2. ≥18 years of age at the time of signing the informed consent.
3. A body mass index (BMI) of 18 to 42 kg/m2, inclusive (BMI is defined as the subject's
weight in kilograms divided by the square of the subject's height in meters).
4. The subject has a primary diagnosis of recurrent MDD (moderate or severe) or persistent
depressive disorder meeting the Diagnostic and Statistical Manual of Mental Disorders,
5th Edition (DSM-5) criteria or relevant International Statistical Classification of Diseases
and Related Health Problems, 10th Revision (ICD-10) criteria codes for 296.32 (F33.1),
296.33 (F33.2), 296.35 (F33.41), or 300.4 (F34.1). The diagnosis must be confirmed using
the Mini-International Neuropsychiatric Interview (MINI) in a face-to-face evaluation.
5. The subject must be receiving ≥1 oral antidepressant treatment(s) (listed in Appendix B) and
must:
• Have been taking their current antidepressant medication(s) for ≥8 weeks prior to
screening, AND
• Be willing to continue the same treatment at the same dose and frequency of
administration throughout participation in the study, AND
• Antidepressant treatment(s) must be confirmed by records/documentation consistent
with site or local practice (eg, medical, prescription, or pharmacy records, or health
insurance data).
6. Subject must have an IR (≤50% improvement) to 1 to 5 (inclusive) oral antidepressant
treatments (including the subject’s current antidepressant treatment) that were administered
as adequate courses (dose, duration, adherence) in the current episode of depression, as
assessed using the Massachusetts General Hospital - Antidepressant Treatment Response
Questionnaire (MGH-ATRQ).
7. Total Hamilton Depression Rating Scale-17 Item (HAM-D17) score ≥22 at screening and at
study baseline (Day 1).
8. The subject’s current major depressive episode, depression symptom severity, and
antidepressant treatment response in the current depressive episode must be confirmed by the
“State versus Trait, Assessability, Face Validity, Ecological Validity, Rule of Three P’s”
(SAFER) Interview and final agreement with the Sponsor or Sponsor designee.
9. All subjects who are receiving psychotherapy (including cognitive behavioral therapy [CBT])
can continue receiving psychotherapy; however, CBT must have been ongoing for the last
3 months prior to Day 1. New psychotherapy may not be initiated during this study.
10. The subject is euthyroid. An abnormally high or low thyroid-stimulating hormone (TSH)
level may be corroborated by a free thyroxine (T4) level in addition to a comprehensive
history and physical examination to rule out a thyroid disorder. Subjects maintained on
thyroid medication must be on stable dosage for a period of ≥3 months prior to the screening
visit.
11. Negative serum β-human chorionic gonadotropin (β-hCG) pregnancy test at screening and a
negative urine pregnancy test at Day 1, for females of childbearing potential.

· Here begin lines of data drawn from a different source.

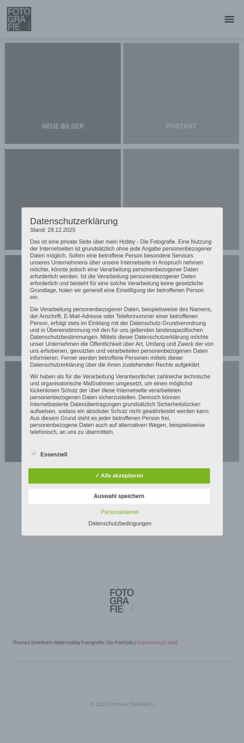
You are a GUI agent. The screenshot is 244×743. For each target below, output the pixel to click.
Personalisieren (120, 512)
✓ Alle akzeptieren (119, 476)
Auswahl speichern (119, 496)
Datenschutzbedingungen (120, 524)
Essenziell (48, 453)
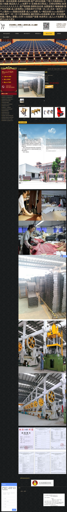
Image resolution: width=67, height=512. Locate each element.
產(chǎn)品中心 (27, 33)
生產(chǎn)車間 (7, 76)
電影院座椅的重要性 (5, 102)
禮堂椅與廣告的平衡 (5, 112)
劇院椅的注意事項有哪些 (6, 100)
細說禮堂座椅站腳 (5, 110)
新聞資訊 (59, 33)
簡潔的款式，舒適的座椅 (6, 107)
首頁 (52, 68)
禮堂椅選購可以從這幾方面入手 (7, 120)
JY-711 (60, 119)
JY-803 (24, 119)
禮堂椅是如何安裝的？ (6, 105)
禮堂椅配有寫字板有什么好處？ (7, 118)
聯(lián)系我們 (6, 37)
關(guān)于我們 (49, 33)
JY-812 (48, 119)
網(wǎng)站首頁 (6, 33)
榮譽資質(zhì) (38, 33)
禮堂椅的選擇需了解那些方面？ (7, 99)
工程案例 (17, 33)
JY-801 (36, 119)
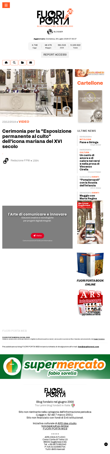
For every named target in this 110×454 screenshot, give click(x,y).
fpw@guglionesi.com (88, 347)
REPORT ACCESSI (55, 54)
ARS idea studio (67, 423)
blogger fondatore (99, 339)
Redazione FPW (16, 160)
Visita (37, 235)
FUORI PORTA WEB (55, 428)
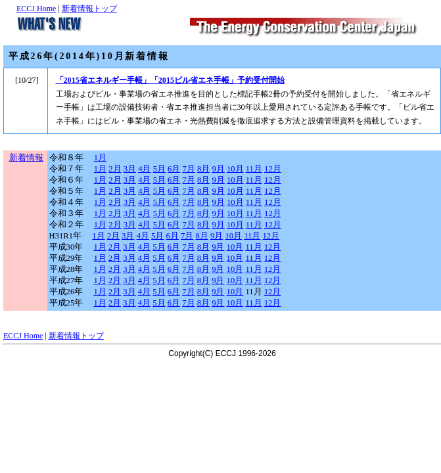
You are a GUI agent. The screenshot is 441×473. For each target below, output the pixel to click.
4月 (144, 168)
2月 (114, 168)
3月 (130, 168)
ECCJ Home (36, 8)
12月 (272, 168)
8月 (203, 168)
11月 (254, 168)
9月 (218, 168)
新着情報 (26, 157)
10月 (235, 168)
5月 (159, 168)
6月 (174, 168)
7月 (189, 168)
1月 (100, 157)
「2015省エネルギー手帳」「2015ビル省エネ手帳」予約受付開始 (170, 80)
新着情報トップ (89, 8)
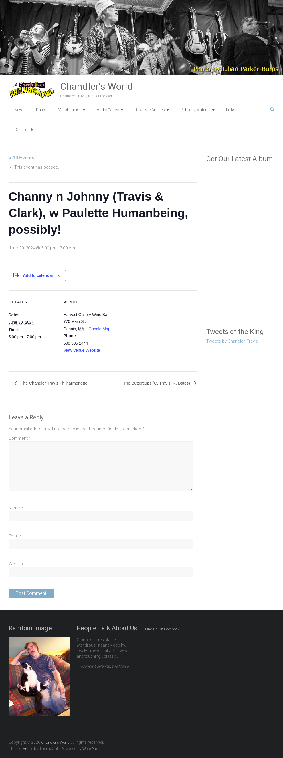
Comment (20, 438)
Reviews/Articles (150, 109)
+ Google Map (97, 329)
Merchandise (69, 109)
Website (17, 564)
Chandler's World (96, 86)
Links (230, 109)
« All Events (21, 157)
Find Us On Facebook (162, 629)
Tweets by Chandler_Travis (232, 341)
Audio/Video (108, 109)
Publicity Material (195, 109)
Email (15, 536)
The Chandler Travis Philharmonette (57, 383)
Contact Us (24, 129)
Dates (41, 109)
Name (16, 508)
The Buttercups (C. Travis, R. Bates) (153, 383)
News (19, 109)
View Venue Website (82, 350)
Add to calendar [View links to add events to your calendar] (38, 275)
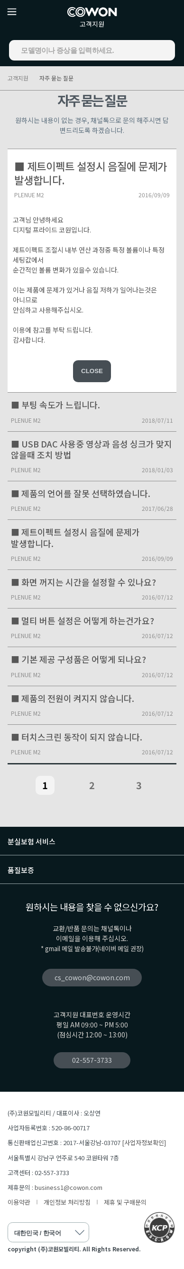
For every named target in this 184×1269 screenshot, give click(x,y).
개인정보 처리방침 (67, 1202)
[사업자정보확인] (144, 1142)
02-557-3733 (92, 1060)
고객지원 (92, 24)
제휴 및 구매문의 (125, 1202)
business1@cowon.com (68, 1187)
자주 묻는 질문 (56, 78)
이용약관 (19, 1202)
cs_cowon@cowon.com (92, 977)
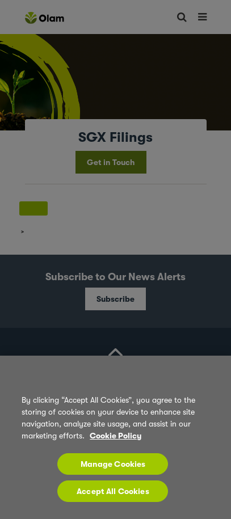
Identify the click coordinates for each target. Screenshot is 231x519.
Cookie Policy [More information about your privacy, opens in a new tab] (115, 435)
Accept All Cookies (113, 491)
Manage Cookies (113, 464)
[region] (115, 437)
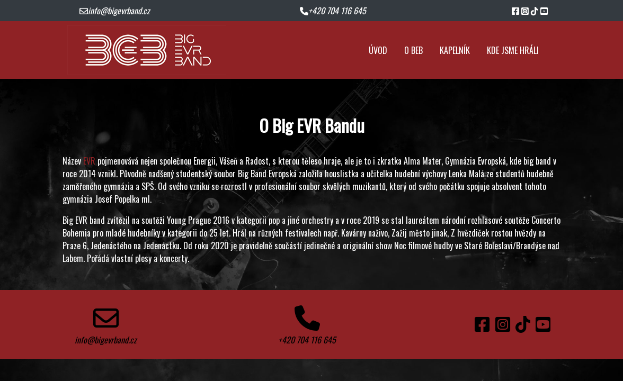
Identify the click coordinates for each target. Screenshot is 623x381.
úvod (378, 50)
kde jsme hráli (513, 50)
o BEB (413, 50)
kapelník (455, 50)
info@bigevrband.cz (114, 10)
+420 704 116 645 (333, 10)
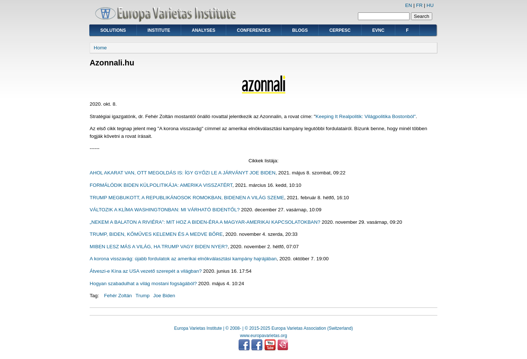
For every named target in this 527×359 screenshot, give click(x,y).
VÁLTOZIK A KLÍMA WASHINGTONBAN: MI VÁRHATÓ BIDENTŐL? (165, 209)
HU (430, 5)
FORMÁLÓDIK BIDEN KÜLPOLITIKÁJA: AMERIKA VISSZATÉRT (161, 185)
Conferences (253, 30)
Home (100, 47)
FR (419, 5)
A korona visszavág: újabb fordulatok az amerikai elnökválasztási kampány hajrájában (183, 258)
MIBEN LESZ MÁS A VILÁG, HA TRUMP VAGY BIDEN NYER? (159, 246)
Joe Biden (164, 295)
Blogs (300, 30)
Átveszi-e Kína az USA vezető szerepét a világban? (146, 271)
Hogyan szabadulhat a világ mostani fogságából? (143, 283)
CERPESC (340, 30)
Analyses (203, 30)
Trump (142, 295)
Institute (158, 30)
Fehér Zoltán (118, 295)
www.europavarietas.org (263, 335)
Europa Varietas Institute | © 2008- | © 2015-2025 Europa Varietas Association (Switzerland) (263, 328)
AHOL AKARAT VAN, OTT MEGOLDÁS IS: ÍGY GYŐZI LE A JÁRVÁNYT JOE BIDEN (183, 172)
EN (408, 5)
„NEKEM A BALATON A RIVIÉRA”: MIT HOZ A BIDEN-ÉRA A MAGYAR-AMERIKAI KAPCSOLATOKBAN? (205, 222)
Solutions (113, 30)
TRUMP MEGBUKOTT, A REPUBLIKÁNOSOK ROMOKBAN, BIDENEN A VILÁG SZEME (187, 197)
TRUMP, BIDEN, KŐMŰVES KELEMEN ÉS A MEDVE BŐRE (156, 234)
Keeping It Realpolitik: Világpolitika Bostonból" (365, 116)
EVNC (378, 30)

12. Female subjects of childbearing potential must agree to use acceptable methods of
contraception as listed below consistently from screening until the final study visit or 30 days
after the last dose of study treatment, whichever is longer.
Women are considered to not be of childbearing potential if they are either postmenopausal
(defined as no menses for 12 months without an alternative medical cause and confirmed by
elevated follicle stimulating hormone (FSH) consistent with a postmenopausal range) or if
they have undergone permanent sterilization procedure, such as hysterectomy, bilateral
salpingectomy, or bilateral oophorectomy.
Acceptable methods of contraception include the following:
• Intrauterine device (IUD) or intrauterine hormone-releasing system (IUS)
• Combined (estrogen and progestogen containing) hormonal contraception associated
with inhibition of ovulation, which may be oral, intravaginal, or transdermal at least
3 months prior to screening
• Progestogen-only hormonal contraception associated with inhibition of ovulation,
which may be oral, injected, or implanted at least 3 months prior to screening
• Bilateral tubal ligation
• Total abstinence from heterosexual intercourse (periodic abstinence is not acceptable)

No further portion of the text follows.